The little fake ghosts para-whispered: best as you tell us where wati is ain’t it. where’s wati?
MARGE SPENT MORE THAN ONE LATE EVENING ONLINE FORAGING for those who sought the missing. Her screen name was marginalia. She was on wheredidtheygo?—a discussion group mostly for those whose teen charges had done bunks. Their problems were not hers.
What she sought were hints about stranger disappearances. She spent hours type-fishing, dangling worms like yeh but what if is just disappear?? no trace??? weird goin on no?? what if cops wont hlp not cant WONT??
The streetlamp no longer passed on its message. Fatigue made her feel as if everything she saw was a hallucination.
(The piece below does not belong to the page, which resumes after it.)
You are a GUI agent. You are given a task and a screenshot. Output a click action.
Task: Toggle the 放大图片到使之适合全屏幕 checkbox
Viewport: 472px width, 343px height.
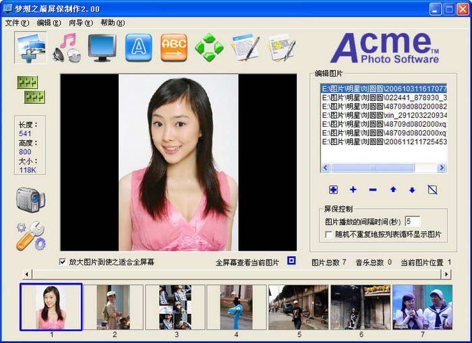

Anyone can find “secret” online discussion groups. Members drop bread crumb hint-trails on kookish boards devoted to Satanism, magick (always that swaggering “k”) and angels. Religions. On one such, Marge had posted a query about her encounter with the menacing man and boy. In the dedicated inbox she had set up, she received spam, sexual slurs, crankery, and two emails, from different, anonymous addresses, containing the same information, in the same formulation. Goss & Subby. One added: Get away.